(Requirement): Beneath this instruction is a listing. Transcribe from it only the stretch from the line with "Task: Close the Study Settings dialog" through the line with "Image resolution: width=427", both end lines included, exactly as written.

(Supplied entries):
+++

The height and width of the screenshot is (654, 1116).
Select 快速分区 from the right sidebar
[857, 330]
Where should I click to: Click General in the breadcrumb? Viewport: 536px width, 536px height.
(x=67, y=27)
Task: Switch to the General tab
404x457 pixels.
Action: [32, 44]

+++

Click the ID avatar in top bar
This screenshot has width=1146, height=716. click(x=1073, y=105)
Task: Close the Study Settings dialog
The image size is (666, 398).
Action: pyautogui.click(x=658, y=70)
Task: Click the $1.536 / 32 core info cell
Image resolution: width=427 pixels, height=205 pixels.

+++

(Output):
Task: Close the Study Settings dialog
The image size is (666, 398).
Action: pyautogui.click(x=658, y=70)
Task: Click the $1.536 / 32 core info cell
Image resolution: width=427 pixels, height=205 pixels.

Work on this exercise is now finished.